» **Directive**:
Output the listing below as a numbered list, from its first line up to and including the line containing "Looking at the image, I should click on (583, 626).", leaving out any blank lines.

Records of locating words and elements
---------------

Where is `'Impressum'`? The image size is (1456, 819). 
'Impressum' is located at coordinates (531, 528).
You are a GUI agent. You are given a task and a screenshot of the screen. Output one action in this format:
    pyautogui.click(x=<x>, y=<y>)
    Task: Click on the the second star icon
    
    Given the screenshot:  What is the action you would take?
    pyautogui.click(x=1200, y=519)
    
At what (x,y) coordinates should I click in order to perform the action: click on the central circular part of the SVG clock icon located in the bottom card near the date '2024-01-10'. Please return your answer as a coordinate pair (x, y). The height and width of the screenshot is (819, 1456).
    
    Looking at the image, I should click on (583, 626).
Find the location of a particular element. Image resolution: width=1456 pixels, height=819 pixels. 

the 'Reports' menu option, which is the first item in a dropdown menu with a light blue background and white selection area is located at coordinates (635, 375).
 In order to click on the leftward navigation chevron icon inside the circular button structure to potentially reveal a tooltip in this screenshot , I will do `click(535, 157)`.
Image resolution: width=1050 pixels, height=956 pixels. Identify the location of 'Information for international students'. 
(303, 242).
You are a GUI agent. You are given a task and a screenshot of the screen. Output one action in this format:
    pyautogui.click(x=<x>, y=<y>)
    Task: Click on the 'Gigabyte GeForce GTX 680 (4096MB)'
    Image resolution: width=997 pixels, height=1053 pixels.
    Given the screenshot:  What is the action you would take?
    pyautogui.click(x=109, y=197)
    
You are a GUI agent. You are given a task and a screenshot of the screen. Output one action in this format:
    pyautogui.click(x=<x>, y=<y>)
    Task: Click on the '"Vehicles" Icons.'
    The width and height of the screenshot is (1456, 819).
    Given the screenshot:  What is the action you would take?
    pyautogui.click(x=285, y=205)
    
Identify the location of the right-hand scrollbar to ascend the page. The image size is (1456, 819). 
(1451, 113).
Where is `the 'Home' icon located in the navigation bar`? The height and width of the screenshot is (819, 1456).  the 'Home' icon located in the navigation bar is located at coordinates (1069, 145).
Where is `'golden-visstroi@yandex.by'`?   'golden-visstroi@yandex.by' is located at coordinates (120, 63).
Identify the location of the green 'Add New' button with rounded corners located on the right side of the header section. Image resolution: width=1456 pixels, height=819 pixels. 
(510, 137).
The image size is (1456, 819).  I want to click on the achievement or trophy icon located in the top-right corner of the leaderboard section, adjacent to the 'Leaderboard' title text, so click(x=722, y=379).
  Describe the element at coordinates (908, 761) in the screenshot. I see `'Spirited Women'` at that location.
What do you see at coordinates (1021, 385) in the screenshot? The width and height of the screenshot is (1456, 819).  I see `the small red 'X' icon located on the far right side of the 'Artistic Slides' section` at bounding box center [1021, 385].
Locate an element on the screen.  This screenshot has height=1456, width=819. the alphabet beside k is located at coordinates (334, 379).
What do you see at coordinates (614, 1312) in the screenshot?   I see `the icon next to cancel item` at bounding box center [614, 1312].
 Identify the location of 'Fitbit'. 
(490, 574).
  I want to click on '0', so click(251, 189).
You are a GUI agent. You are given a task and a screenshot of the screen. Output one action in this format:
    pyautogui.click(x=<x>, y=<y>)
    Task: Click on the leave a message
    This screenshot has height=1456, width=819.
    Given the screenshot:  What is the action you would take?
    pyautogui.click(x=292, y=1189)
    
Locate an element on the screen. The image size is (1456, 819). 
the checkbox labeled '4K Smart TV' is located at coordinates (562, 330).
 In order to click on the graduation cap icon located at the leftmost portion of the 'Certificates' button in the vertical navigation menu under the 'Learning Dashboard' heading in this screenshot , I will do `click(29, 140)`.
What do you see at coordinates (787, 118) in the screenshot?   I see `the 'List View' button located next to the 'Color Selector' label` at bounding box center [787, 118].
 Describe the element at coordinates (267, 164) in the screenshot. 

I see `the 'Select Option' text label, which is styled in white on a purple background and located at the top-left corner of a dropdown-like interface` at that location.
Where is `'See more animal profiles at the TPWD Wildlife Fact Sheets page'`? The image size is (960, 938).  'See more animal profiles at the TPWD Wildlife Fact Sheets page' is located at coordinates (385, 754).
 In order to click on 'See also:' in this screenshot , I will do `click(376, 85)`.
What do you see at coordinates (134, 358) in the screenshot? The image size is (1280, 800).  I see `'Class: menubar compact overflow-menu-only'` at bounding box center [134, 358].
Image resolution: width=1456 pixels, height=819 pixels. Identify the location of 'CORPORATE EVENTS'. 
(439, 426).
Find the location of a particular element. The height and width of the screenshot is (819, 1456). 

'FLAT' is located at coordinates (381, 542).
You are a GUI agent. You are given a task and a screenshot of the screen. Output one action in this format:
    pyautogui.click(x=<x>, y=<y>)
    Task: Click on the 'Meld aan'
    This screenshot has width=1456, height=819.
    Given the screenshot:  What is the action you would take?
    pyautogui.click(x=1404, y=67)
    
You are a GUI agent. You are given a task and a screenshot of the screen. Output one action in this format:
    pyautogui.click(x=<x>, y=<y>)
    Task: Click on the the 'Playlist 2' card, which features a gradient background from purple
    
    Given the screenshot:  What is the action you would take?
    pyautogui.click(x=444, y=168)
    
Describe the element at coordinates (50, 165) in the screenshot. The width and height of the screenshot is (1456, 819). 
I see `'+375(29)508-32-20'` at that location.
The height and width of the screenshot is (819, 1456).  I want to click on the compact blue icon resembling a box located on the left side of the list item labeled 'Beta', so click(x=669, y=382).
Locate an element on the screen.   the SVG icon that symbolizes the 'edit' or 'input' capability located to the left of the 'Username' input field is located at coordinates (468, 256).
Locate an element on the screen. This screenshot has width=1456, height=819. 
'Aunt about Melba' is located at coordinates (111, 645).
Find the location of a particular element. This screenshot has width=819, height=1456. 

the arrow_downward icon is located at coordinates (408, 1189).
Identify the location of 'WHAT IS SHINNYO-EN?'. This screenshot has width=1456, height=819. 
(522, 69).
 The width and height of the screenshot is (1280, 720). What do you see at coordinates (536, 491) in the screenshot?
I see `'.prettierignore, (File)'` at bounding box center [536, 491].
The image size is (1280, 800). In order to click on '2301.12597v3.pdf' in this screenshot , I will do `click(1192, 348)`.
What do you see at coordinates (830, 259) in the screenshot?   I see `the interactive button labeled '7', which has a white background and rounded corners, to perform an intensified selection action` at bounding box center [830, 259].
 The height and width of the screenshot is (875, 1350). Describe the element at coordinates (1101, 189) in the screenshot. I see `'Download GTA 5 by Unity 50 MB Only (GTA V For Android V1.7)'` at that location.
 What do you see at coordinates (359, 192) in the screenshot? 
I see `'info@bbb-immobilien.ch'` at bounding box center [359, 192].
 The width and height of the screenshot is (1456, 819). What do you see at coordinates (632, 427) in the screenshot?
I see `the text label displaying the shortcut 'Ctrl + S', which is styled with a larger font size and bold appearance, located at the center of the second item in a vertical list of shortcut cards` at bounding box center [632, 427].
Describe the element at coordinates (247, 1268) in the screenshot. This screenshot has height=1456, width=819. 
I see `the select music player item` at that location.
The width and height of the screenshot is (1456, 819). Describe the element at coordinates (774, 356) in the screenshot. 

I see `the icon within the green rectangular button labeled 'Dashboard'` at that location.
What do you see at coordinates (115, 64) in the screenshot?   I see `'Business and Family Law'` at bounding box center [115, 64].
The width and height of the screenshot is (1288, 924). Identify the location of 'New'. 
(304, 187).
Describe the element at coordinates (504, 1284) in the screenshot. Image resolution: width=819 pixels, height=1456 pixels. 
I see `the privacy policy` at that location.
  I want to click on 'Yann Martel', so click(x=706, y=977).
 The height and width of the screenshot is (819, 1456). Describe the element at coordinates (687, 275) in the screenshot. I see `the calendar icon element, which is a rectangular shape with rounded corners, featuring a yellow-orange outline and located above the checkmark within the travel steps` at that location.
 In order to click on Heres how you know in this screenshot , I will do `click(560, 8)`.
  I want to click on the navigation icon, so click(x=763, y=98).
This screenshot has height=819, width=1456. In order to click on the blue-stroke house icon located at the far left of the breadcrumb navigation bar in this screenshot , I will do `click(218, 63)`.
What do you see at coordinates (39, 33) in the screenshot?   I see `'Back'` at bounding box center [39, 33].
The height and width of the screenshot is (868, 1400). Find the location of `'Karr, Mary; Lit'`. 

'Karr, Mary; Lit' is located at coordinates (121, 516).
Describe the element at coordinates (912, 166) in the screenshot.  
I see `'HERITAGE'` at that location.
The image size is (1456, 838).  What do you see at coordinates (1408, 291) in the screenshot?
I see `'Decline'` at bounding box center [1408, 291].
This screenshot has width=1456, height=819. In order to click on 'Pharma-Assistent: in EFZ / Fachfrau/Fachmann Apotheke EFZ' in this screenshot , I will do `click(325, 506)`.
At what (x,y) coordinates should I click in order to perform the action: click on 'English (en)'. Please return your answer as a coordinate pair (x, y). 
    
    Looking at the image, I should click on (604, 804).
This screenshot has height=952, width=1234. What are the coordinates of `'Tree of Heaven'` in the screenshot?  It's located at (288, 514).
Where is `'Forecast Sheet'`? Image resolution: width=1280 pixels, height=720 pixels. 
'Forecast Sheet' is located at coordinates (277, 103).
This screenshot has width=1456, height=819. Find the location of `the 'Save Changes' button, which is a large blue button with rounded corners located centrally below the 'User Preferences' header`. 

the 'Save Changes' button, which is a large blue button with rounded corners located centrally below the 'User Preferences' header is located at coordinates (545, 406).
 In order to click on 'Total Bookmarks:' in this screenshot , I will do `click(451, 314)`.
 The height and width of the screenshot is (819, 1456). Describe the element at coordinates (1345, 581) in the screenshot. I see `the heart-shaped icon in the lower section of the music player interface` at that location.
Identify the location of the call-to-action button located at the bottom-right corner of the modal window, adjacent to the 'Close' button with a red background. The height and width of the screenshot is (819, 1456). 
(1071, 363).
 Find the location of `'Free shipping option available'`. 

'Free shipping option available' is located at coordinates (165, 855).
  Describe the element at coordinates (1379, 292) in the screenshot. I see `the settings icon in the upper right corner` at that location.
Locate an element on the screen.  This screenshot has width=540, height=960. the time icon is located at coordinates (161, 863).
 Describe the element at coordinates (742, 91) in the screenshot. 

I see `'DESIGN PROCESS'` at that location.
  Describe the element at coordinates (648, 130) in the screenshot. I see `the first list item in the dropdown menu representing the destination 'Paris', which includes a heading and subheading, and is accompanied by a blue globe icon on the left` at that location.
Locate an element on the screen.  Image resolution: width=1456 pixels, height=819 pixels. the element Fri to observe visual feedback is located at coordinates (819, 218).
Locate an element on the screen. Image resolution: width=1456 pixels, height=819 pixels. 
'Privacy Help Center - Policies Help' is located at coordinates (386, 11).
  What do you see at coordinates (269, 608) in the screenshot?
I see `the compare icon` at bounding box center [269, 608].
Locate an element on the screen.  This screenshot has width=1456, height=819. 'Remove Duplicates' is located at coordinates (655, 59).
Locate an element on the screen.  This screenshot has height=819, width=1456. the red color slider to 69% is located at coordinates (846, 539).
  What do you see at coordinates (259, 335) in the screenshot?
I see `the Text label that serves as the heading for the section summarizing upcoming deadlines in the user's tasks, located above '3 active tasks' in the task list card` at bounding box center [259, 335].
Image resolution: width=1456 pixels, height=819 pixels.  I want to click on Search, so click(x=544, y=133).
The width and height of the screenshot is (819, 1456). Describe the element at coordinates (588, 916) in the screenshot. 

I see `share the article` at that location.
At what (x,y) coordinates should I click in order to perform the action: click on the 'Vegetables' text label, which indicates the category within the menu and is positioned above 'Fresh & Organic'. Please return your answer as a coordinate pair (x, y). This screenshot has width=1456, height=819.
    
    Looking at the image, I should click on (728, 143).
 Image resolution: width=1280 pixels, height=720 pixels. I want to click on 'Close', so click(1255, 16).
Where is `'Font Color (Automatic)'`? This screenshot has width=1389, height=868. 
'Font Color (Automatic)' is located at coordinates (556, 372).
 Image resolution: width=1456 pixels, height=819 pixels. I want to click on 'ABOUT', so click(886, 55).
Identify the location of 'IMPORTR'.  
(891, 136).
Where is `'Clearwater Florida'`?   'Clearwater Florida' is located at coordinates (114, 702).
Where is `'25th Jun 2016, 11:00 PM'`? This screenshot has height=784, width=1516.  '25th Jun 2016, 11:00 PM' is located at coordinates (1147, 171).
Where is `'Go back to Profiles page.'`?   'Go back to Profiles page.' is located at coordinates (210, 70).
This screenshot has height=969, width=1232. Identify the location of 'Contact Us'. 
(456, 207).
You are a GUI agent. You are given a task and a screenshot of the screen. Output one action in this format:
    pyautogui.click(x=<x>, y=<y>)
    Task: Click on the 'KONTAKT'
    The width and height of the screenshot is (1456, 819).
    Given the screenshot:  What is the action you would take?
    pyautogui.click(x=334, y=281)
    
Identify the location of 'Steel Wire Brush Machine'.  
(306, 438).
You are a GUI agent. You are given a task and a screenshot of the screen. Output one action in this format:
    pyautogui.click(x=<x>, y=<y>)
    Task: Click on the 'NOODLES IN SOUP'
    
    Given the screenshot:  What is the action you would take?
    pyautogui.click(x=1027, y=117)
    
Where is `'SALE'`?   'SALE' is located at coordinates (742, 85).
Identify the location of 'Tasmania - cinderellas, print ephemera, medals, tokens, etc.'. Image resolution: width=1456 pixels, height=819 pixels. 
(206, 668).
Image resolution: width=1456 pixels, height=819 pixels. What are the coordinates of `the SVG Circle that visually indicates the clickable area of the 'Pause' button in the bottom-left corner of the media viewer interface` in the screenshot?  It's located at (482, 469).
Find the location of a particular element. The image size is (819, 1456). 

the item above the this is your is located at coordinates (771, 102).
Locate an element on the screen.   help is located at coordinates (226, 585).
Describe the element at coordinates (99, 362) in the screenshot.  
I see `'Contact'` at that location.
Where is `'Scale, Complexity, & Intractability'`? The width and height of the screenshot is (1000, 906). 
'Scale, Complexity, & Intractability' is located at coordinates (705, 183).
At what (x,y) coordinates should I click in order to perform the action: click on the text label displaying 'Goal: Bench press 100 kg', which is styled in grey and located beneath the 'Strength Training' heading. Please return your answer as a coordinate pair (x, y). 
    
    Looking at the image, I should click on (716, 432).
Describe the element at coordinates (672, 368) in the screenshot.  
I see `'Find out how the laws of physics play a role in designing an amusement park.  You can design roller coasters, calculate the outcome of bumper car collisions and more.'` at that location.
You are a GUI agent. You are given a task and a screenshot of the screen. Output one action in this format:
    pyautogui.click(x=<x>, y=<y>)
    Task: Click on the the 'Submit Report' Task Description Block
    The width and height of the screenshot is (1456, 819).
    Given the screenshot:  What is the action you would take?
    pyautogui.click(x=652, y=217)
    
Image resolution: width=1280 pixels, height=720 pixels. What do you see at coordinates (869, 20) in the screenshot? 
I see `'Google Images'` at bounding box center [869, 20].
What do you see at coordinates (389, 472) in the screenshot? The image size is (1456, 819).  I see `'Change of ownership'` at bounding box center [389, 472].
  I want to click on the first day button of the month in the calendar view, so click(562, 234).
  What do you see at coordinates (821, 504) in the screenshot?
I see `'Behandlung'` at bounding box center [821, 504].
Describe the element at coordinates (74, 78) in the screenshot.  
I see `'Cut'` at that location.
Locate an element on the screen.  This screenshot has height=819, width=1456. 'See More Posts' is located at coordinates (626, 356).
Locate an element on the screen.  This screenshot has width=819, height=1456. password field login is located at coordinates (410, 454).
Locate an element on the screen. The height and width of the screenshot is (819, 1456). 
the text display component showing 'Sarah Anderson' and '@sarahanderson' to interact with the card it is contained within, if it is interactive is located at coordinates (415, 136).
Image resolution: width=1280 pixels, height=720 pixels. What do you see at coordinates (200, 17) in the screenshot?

---------------

» **Exercise response**:
1. Where is `'Impressum'`? The image size is (1456, 819). 
2. 'Impressum' is located at coordinates (531, 528).
3. You are a GUI agent. You are given a task and a screenshot of the screen. Output one action in this format:
4.     pyautogui.click(x=<x>, y=<y>)
5.     Task: Click on the the second star icon
6.     Given the screenshot:  What is the action you would take?
7.     pyautogui.click(x=1200, y=519)
8. At what (x,y) coordinates should I click in order to perform the action: click on the central circular part of the SVG clock icon located in the bottom card near the date '2024-01-10'. Please return your answer as a coordinate pair (x, y). The height and width of the screenshot is (819, 1456).
9.     Looking at the image, I should click on (583, 626).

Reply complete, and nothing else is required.